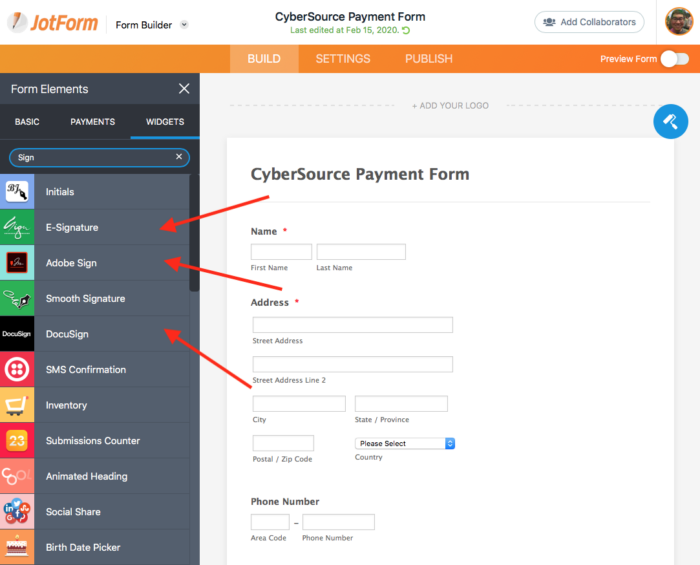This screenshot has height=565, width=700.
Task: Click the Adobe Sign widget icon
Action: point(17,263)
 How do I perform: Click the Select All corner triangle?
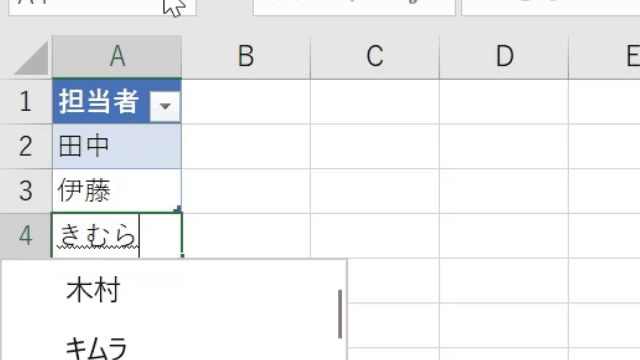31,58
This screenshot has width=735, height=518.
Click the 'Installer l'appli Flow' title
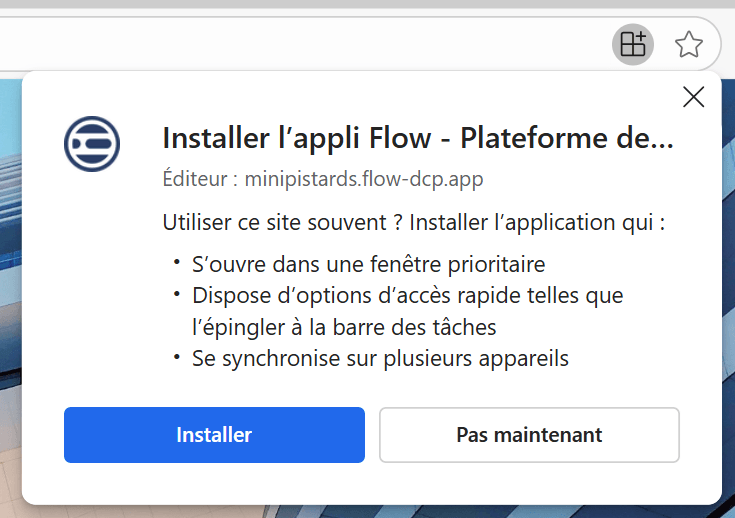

—————

### EXERCISE DESCRIPTION:
Would you please copy, exactly and only, the lines from the one with "How do I perform: Click" through the end of the entries above, skipping every picture?

### EXERCISE SOLUTION:
 How do I perform: Click the Select All corner triangle?
31,58
This screenshot has width=735, height=518.
Click the 'Installer l'appli Flow' title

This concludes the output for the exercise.